Transitioning From Registrar To Consultant: Here’s What To Expect

It’s been 18 months since I completed my training at the Royal Free Hospital in London. I took 6 months out to travel and recharge then transitioned into a locum consultant role. The process was smooth for me as I was familiar with the environment and how the hospital functions and operates.

“You always have the feeling that you’re not ready to become a consultant. I think that’s normal and natural”

I was apprehensive about transitioning into a consultant job.  You find a lot of people who are senior registrars who try to do other things to delay the consultant posting. You always have the feeling that you’re not ready to become a consultant, but my advice would be to take that step. You don’t need to know everything, and you don’t need to be perfect. Even as a consultant you’re still learning and growing each day and you still go to your senior colleagues for advice and support. There has to be a recognition that when you’re transitioning it will be uncomfortable, but you need to embrace that feeling of discomfort. Periods of discomfort in our careers tend to be the times when we learn and grow the most, both personally and professionally.

Dr Nazri Unni

Firstly, I will highlight the practicalities of the transition:

It is strange to suddenly find yourself sitting in the consultant’s office alongside colleagues who used to be your mentors and teachers. The first concern I had was how to address them, for example should I now be calling them by their first name? The sense of admiration and respect remains and at first, I still felt there was a bit of a gap between myself and them. This is perfectly normal and it’s understandable to not feel their equal. This familiarity develops with time as confidence and experience grows. It’s all part of the learning curve and the developmental process but it’s important to know that others are experiencing the same feelings.

Upon becoming a consultant, the practicalities of the day-to-day role changes. One starts to take on a more administrative role and more responsibility for the running of the department. I was stepping up from a senior registrar to a locum consultant posting so wasn’t expected to do much in the form of administrative management immediately which gave me time to focus on; being a good clinician, on being a good consultant clinically and developing my management and leadership skills. Once you start to feel more comfortable you start to take a more administrative role. This was a very manageable process.

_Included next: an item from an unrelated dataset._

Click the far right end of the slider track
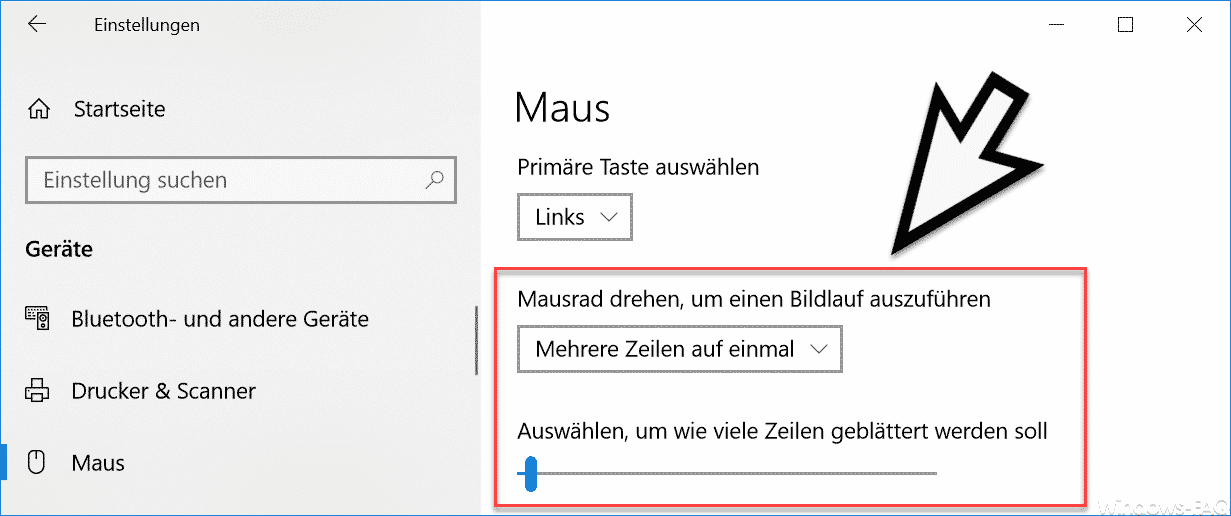The image size is (1231, 516). point(934,473)
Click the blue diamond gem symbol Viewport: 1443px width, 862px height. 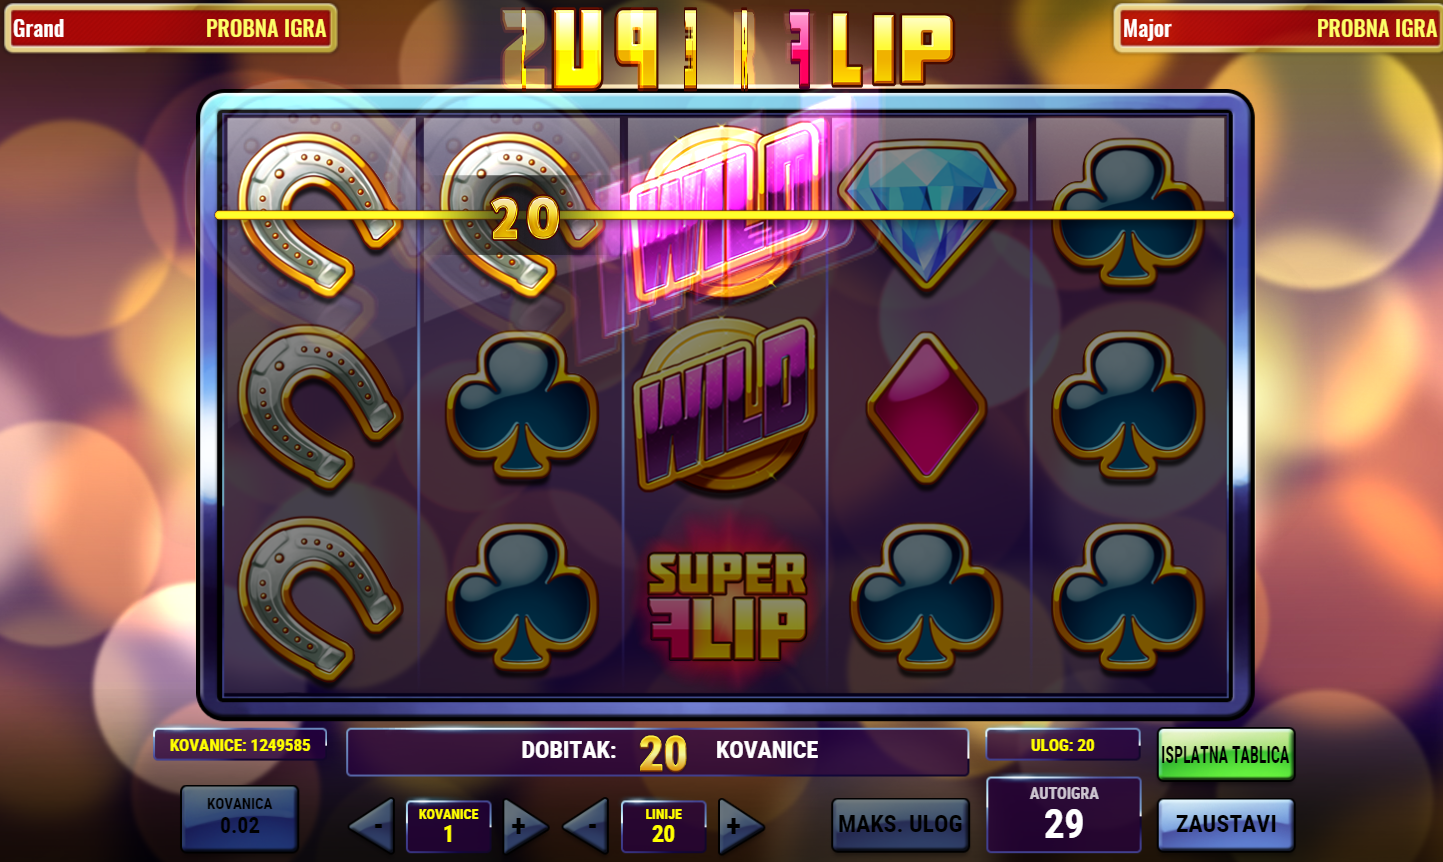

I then started getting involved with running the education programme for the unit, running the research and audit programme, developing simulation training and getting involved in rota management.

As a junior consultant it’s important to understand what roles there are out there that the department needs and then see what suits you the best. You can take it one step at a time rather than overburdening yourself with many responsibilities all at once.

“If you’re a senior registrar, if you’re in your ST6, ST7 year it’s time to start thinking like a consultant”

At this stage of your career, it’s good to start taking on more responsibilities clinically on the shop floor. For example, as a senior registrar you could approach the consultant and ask to carry out the ward round; “let me run the unit and I will present all the patients and my plans to you at the end of the day”. It’s important to start doing this more regularly. This is something I didn’t do in my final years of training, and it would have helped me a lot in my transition if I had done.

If you’re a senior trainee, getting feedback from the consultants is very important. You may be a very good clinician when you’re dealing with single patients, for example, but you may find it overwhelming when you have responsibility for ten patients at the same time, all of whom are very sick. Juggling all the different responsibilities and priorities can feel quite overwhelming. It’s good and important to have early exposure to that type of responsibility.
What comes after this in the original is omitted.